Les populations roms sont largement sous-représentées dans les assemblées et les administrations locales et nationales de tous les pays européens. C’est une grave lacune de notre démocratie, qui viole leur droit à la participation à la vie politique et perpétue une situation d’exclusion et de marginalisation touchant dix à douze millions de personnes.

Il existe plusieurs explications de l’aliénation politique des Roms, parmi lesquelles la longue histoire de discrimination et de répression de cette minorité en Europe. Même après le génocide des Roms par les nazis, il n’y a pas eu de véritable changement d’attitude au sein de la population majoritaire et il a fallu attendre des années avant d’envisager l’éventualité d’une compensation des membres survivants des familles de victimes(1).

La persécution n’a pas pris fin à la chute du régime d’Hitler. De nombreuses années après la Seconde Guerre mondiale, des familles roms ont été chassées d’une région à l’autre dans de nombreux pays d’Europe, personne ne souhaitant les accueillir. Les gouvernements concernés ont mis beaucoup de temps à présenter des excuses à la communauté rom pour ces violations des droits de l'homme.

Il n’y a rien d’étonnant à ce que cette histoire ait engendré chez les Roms de l’amertume et un sentiment d’exclusion et d’aliénation. Tous les efforts visant à encourager la participation des Roms à la vie publique doivent prendre en compte cette donnée fondamentale.

Les communautés roms sont très souvent socialement isolées et dispersées. Du coup, elles risquent d’être peu au courant des mécanismes politiques et électoraux et de ne pas disposer de certaines informations essentielles. Elles sont donc également vulnérables à des irrégularités électorales. Un autre obstacle majeur à leur participation tient au fait que beaucoup de Roms ne sont inscrits ni sur les registres de l’état civil ni sur les listes électorales, ne disposent pas des documents d’identité nécessaires et ne sont donc pas autorisés à voter. Une participation politique informée et responsable dépend souvent du niveau d’instruction. Le fossé dramatique existant dans ce domaine entre la population majoritaire et les Roms constitue encore un autre obstacle à leur participation.

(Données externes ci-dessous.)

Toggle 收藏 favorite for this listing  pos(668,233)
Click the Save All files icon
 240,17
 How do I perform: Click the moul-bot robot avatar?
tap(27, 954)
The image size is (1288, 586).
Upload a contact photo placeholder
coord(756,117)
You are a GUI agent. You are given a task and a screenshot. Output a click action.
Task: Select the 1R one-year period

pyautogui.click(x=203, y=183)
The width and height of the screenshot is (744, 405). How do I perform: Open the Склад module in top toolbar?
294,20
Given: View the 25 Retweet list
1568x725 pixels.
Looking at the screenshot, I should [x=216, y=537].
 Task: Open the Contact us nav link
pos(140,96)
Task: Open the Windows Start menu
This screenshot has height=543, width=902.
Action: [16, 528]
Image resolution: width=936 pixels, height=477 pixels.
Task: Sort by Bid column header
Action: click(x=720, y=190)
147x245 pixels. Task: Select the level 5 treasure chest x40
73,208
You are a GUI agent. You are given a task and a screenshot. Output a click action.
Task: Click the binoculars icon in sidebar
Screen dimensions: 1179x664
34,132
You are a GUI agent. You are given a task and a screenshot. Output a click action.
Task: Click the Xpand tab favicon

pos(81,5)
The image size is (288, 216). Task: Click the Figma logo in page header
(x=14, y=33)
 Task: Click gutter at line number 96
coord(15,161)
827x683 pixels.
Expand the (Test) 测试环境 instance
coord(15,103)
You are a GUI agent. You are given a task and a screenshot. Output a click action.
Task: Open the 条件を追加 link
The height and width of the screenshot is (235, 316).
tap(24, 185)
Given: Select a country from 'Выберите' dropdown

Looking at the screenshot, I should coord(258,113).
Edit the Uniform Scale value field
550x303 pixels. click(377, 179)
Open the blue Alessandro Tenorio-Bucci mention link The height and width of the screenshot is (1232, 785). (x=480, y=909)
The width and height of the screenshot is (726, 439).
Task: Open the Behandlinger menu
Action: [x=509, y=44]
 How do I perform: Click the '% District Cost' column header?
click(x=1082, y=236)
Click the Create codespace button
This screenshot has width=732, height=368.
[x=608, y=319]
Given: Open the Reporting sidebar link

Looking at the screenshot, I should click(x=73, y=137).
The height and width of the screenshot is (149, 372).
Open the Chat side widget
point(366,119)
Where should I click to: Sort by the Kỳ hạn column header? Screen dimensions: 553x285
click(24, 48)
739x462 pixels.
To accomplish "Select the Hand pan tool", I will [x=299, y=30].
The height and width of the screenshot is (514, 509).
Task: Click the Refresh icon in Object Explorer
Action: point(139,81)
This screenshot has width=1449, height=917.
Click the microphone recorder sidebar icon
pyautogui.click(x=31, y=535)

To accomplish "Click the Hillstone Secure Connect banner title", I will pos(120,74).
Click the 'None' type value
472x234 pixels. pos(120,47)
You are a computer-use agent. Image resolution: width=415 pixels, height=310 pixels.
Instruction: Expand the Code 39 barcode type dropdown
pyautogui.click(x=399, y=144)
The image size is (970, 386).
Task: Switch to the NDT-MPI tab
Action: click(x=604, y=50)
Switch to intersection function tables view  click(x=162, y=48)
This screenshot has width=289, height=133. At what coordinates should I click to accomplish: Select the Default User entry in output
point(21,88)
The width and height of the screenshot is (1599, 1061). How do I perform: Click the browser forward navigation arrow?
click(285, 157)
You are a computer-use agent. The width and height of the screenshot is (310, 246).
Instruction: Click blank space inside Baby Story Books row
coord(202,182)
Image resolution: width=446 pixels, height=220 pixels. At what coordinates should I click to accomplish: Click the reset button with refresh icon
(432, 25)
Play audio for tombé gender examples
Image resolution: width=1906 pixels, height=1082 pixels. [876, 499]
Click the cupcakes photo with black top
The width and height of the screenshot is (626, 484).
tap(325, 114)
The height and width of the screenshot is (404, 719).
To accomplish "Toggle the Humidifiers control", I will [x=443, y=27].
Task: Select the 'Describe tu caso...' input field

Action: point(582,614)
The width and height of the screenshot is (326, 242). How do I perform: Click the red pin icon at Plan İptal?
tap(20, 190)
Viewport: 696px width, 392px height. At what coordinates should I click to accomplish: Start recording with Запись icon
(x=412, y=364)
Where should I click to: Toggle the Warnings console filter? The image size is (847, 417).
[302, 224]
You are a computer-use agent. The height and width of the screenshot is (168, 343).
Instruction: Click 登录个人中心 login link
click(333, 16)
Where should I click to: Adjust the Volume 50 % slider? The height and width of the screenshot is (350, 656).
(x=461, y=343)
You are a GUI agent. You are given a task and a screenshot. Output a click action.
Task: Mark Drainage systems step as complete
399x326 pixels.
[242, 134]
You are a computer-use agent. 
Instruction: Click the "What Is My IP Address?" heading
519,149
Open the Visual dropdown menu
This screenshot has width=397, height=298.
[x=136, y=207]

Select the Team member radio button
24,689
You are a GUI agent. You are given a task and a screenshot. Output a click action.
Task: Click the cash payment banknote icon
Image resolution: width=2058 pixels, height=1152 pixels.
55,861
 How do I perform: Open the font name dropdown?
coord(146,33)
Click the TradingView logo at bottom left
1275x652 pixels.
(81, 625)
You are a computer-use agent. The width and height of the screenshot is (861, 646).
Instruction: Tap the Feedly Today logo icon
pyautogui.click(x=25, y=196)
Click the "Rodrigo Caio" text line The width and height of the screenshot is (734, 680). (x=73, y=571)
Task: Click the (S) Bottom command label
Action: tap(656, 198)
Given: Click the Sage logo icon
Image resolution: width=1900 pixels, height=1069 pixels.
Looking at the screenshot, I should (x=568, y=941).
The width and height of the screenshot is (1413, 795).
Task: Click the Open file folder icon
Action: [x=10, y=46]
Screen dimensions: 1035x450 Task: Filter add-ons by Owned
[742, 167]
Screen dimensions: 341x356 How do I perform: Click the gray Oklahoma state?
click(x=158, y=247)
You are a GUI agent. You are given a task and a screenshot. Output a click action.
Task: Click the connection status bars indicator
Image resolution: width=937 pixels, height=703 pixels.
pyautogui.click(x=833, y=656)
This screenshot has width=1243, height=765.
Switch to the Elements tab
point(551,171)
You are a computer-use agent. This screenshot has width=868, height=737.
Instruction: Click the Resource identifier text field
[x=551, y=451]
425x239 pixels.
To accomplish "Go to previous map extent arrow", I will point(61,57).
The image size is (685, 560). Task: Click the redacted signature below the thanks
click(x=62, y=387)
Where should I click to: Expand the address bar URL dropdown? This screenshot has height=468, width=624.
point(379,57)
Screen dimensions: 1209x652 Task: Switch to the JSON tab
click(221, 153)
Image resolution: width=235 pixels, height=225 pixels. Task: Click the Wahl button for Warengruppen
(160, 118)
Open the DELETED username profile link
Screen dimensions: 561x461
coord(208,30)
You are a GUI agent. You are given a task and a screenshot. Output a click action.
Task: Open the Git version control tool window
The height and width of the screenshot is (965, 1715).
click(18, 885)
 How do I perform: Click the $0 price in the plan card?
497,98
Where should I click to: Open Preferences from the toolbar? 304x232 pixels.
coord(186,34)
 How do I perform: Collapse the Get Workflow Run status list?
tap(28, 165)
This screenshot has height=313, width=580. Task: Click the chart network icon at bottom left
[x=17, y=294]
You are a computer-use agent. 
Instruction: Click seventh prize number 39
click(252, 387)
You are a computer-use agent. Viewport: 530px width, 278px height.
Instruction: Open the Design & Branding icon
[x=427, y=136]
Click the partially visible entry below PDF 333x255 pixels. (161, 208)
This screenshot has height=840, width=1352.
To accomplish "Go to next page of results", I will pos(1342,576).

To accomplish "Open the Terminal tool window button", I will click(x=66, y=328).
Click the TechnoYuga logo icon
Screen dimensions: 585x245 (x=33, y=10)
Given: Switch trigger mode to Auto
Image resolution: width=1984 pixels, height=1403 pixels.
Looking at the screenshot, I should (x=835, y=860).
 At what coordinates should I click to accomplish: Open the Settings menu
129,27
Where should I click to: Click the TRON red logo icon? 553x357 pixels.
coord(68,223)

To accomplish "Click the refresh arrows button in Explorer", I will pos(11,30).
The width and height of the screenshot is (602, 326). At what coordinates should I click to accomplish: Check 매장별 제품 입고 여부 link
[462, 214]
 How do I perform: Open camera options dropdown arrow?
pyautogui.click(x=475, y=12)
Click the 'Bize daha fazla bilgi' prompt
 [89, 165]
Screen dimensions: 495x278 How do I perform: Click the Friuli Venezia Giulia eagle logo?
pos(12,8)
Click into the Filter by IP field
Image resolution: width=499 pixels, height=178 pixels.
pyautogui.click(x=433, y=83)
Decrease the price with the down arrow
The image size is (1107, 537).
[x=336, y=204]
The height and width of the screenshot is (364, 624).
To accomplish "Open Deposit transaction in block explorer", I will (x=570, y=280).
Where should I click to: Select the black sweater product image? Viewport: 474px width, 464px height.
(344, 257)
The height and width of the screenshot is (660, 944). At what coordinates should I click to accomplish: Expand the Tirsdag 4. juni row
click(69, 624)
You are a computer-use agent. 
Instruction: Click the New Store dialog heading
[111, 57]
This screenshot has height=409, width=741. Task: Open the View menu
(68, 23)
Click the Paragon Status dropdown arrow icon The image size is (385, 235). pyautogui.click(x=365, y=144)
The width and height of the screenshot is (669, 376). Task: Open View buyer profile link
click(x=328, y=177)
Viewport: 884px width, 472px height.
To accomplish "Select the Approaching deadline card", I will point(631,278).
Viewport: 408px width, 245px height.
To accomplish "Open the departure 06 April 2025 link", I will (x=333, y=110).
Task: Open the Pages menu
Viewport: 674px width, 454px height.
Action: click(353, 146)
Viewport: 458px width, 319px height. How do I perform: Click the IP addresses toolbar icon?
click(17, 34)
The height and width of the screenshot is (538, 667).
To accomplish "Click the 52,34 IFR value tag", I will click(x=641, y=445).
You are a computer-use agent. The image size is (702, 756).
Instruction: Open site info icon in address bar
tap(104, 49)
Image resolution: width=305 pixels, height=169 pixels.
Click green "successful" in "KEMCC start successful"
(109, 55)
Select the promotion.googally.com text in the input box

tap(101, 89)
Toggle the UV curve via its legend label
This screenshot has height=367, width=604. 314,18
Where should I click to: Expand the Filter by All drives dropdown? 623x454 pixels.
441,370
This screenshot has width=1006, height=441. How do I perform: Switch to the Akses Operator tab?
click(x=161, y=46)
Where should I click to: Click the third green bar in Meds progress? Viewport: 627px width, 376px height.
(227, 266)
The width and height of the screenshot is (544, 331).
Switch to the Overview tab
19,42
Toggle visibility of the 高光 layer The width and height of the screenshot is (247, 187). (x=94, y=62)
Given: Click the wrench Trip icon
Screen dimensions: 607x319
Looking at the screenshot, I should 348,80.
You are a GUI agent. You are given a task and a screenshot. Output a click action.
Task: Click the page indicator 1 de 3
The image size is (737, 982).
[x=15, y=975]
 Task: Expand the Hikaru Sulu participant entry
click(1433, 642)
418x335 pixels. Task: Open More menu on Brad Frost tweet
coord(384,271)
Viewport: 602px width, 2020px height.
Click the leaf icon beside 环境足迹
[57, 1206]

Les partis politiques de la société majoritaire sont responsables de cette situation. D’une manière générale, ils se sont très peu intéressés au sort des communautés roms. Non seulement ils n’ont pas invité des représentants des Roms à figurer sur leurs listes de candidats aux élections, mais ils les ont très rarement consultés.

Etant donné que les Roms participent généralement très peu aux élections, on ne considère pas qu’ils constituent un électorat intéressant lors des campagnes électorales. Les partis politiques savent aussi que les campagnes en faveur des Roms risquent de compromettre leurs chances d’être élus. Par contre, des partis extrémistes ont pris les Roms pour cible dans des déclarations xénophobes afin d’exploiter les tendances réactionnaires de l’électorat. C’est une des raisons pour lesquelles certains des préjugés les plus pernicieux concernant les Roms sont si largement répandus.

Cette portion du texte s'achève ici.